### PROMPT
The records are to be copied in their entirety, exactly as given.

━━━━━━━━

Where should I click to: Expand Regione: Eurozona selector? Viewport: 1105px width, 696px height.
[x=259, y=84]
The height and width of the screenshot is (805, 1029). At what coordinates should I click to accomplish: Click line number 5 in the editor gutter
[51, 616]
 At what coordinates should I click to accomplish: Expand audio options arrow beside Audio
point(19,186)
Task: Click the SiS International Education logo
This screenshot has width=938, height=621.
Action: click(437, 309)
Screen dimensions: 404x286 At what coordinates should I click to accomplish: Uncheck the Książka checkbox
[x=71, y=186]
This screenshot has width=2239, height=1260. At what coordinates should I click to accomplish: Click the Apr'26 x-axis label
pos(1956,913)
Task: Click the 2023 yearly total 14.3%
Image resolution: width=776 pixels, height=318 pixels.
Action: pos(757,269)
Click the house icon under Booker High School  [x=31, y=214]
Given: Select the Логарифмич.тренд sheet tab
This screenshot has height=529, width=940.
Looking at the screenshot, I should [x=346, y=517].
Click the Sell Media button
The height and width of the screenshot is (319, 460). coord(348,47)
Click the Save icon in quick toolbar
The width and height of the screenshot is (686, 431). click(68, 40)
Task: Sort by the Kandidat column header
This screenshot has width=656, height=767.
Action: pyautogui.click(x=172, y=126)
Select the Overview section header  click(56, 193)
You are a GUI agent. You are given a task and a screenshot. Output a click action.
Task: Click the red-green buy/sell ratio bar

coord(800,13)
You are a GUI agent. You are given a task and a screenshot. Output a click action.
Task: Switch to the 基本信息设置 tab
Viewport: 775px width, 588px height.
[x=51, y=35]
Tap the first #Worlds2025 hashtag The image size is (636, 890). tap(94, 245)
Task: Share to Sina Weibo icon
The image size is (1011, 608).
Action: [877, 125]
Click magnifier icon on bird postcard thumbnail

━━━━━━━━

### EXERCISE OUTPUT
Where should I click to: Expand Regione: Eurozona selector? Viewport: 1105px width, 696px height.
[x=259, y=84]
The height and width of the screenshot is (805, 1029). At what coordinates should I click to accomplish: Click line number 5 in the editor gutter
[51, 616]
 At what coordinates should I click to accomplish: Expand audio options arrow beside Audio
point(19,186)
Task: Click the SiS International Education logo
This screenshot has width=938, height=621.
Action: click(437, 309)
Screen dimensions: 404x286 At what coordinates should I click to accomplish: Uncheck the Książka checkbox
[x=71, y=186]
This screenshot has width=2239, height=1260. At what coordinates should I click to accomplish: Click the Apr'26 x-axis label
pos(1956,913)
Task: Click the 2023 yearly total 14.3%
Image resolution: width=776 pixels, height=318 pixels.
Action: pos(757,269)
Click the house icon under Booker High School  [x=31, y=214]
Given: Select the Логарифмич.тренд sheet tab
This screenshot has height=529, width=940.
Looking at the screenshot, I should [x=346, y=517].
Click the Sell Media button
The height and width of the screenshot is (319, 460). coord(348,47)
Click the Save icon in quick toolbar
The width and height of the screenshot is (686, 431). click(68, 40)
Task: Sort by the Kandidat column header
This screenshot has width=656, height=767.
Action: pyautogui.click(x=172, y=126)
Select the Overview section header  click(56, 193)
You are a GUI agent. You are given a task and a screenshot. Output a click action.
Task: Click the red-green buy/sell ratio bar

coord(800,13)
You are a GUI agent. You are given a task and a screenshot. Output a click action.
Task: Switch to the 基本信息设置 tab
Viewport: 775px width, 588px height.
[x=51, y=35]
Tap the first #Worlds2025 hashtag The image size is (636, 890). tap(94, 245)
Task: Share to Sina Weibo icon
The image size is (1011, 608).
Action: [877, 125]
Click magnifier icon on bird postcard thumbnail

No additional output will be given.